***** ARTICLE *****
As it turned out, although I never got a raise in 18 1/2 years, I basically ghost-wrote the strip (though, until recent years, with his often hands-on editing), it was a great gig. I spent maybe two days a month writing four weeks' worth of strips, and another day 2 or 3 times a year doing outlines for upcoming storylines.
After Stan cut back his activities a few years ago, following installation of his pacemaker, etc., I worked primarily with his longtime assistant, Michael Kelly, with some indirect verbal input from Stan, and in some ways I liked that even better, since Stan and I were only about 80% on the same page as to what made a good comic strip. Despite his well-known (and correct) views on how important the writing was to the success of Marvel Comics from 1961 on, he would often talk about how it was the artwork that sold the strip. I didn't think that reflected the realities of the situation, particularly after John Romita left the strip a few years after it began, and as the printing of the strips grew smaller and smaller. Stan's brother Larry Lieber was a good journeyman penciler (and Alex Saviuk considerably better), but the artists didn't really have the scope, especially in the dailies, to do the kind of artwork that was going to excite readers the way, say, Milt Caniff once had in Terry and the Pirates. The sight of Spidey or Dr. Octopus in a strip might draw people in, but the writing had to bring people back, day after day, since Spidey and Peter and MJ and Doc Ock would always look basically the same, squeezed into small panels–with no "full-page spreads" like in the comicbooks. And yes, I wrote a bit more text and dialogue than he did… but that was partly because, otherwise, I wasn't sure people could really follow the strip from day to day… or at least, no new readers would be brought in if it was hard to start reading the strip at any given point.
Mostly, though, Stan and I got along fine. For the most part, he liked what I submitted, accepted most (not all) of my ideas for stories… and until a few years ago often "suggested" (or insisted upon) alterations in them. For some years, he would rewrite a panel or balloon here and there, or even more… while other dailies or Sundays would sail through without a single word change.
The major change I tried to effect, after the first Spider-Man movie, was to go back to a time when MJ and Peter weren't married. Stan agreed, and seemed halfway enthusiastic about the change at first, and we did one whole storyline (involving Electro) that way. But then Stan changed his mind, and I saw at once that I wouldn't be able to change it back. So I wrote a Dallas-type scene in which Peter woke up (after going to sleep in Aunt May's apartment as a single young man) to find himself married (again) to Mary Jane… and that's the way we kept it from then on. Actually, I was increasingly happy with that, as an alternative to the bouncing around of the comicbooks, in which MJ and Peter totally forgot each other and their marriage, and who-knows-what occurred. Left increasingly to my own devices, and building on MJ's modeling career in the comicbooks, I gradually took her from working in a computer store to becoming a Broadway star and movie actress, playing a super-heroine called "Marvella" (before the female Captain Marvel was a big deal, or maybe even was around at all)…but I kept her and Peter, somewhat incongruously, in their relatively small Manhattan apartment (except when they were in LA, of course)… although they occasionally shopped around for something bigger.
***** STORED DATA *****
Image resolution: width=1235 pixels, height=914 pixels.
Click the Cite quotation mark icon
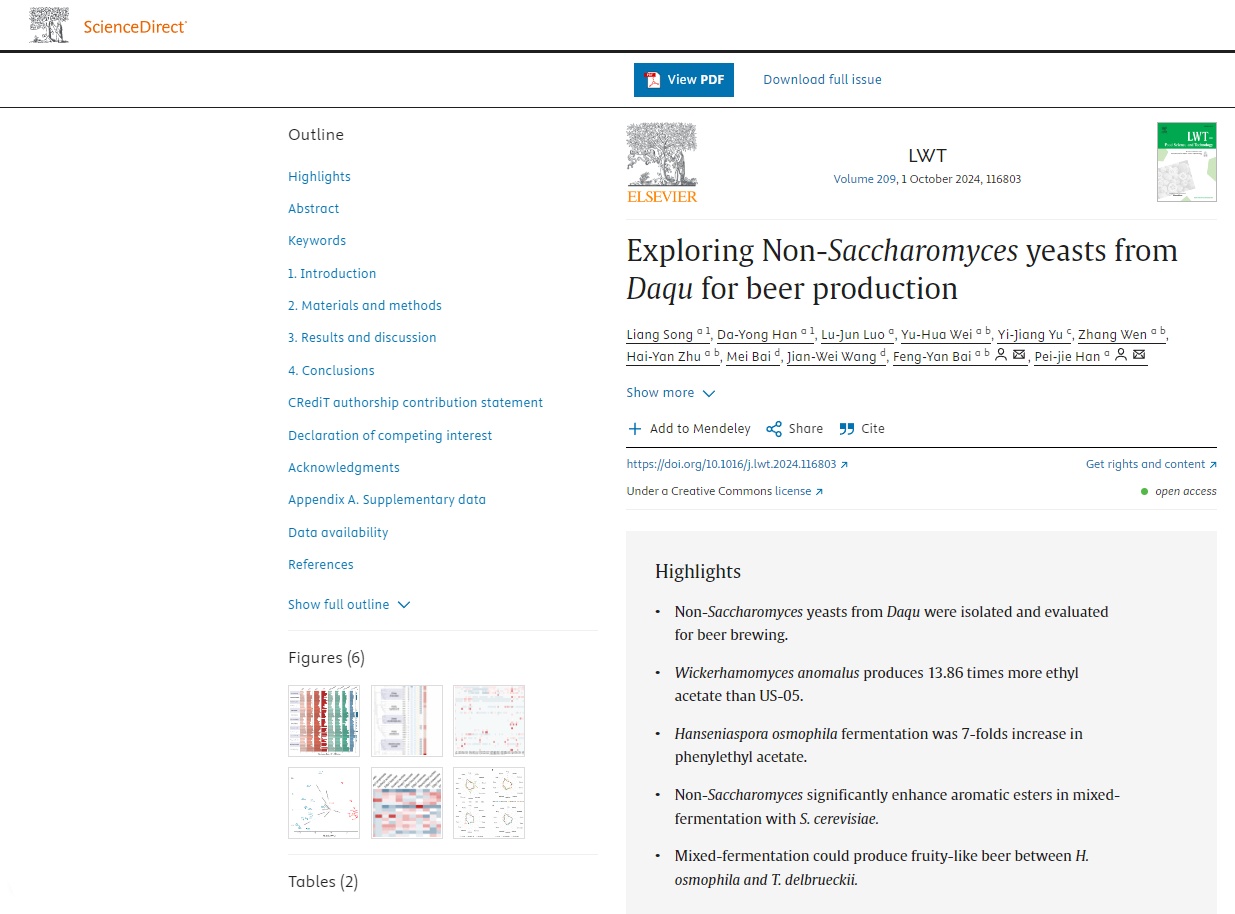tap(847, 429)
*****
* TASKS:
**A)** In the text about writing the Spider-Man newspaper strip, how many days a month did the writer spend writing four weeks' worth of strips?
**B)** Can you repeat, word for word, the part of the Spider-Man strip text that opens with the words containing "Mostly, though, Stan" and closes with "single word change."?

* TASK RESULTS:
**A)** Maybe two days a month.

**B)**
Mostly, though, Stan and I got along fine. For the most part, he liked what I submitted, accepted most (not all) of my ideas for stories… and until a few years ago often "suggested" (or insisted upon) alterations in them. For some years, he would rewrite a panel or balloon here and there, or even more… while other dailies or Sundays would sail through without a single word change.